EXERCISE PROMPT: Omit the images and retype the records verbatim.

DATA TO EXAMINE:
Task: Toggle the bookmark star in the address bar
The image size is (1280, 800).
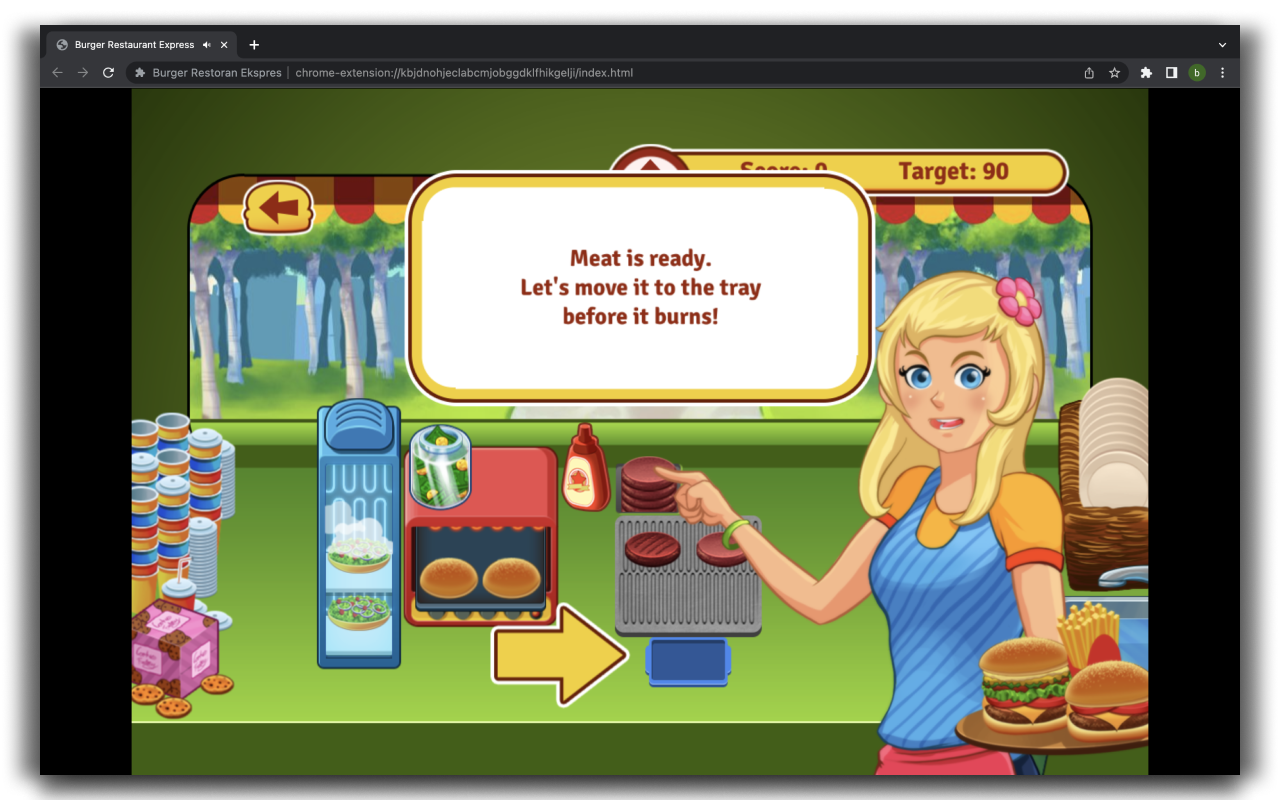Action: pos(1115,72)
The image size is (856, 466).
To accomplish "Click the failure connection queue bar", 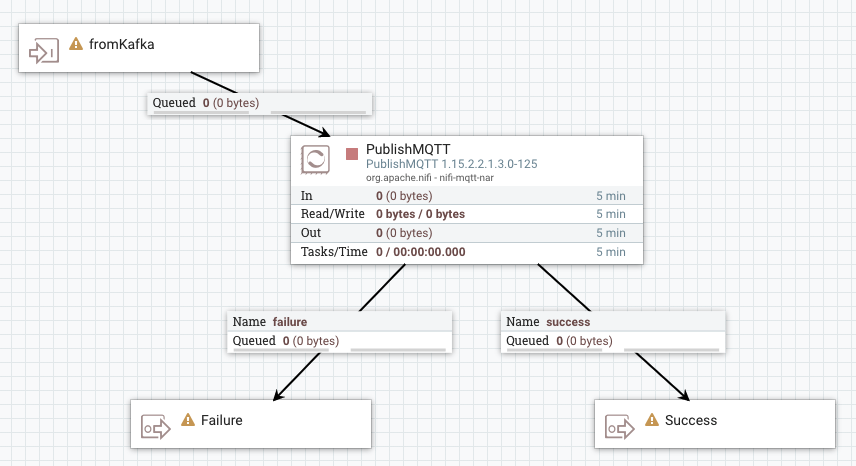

FINISHED EXERCISE:
Task: Toggle the bookmark star in the address bar
The image size is (1280, 800).
Action: pos(1115,72)
The image size is (856, 466).
To accomplish "Click the failure connection queue bar", 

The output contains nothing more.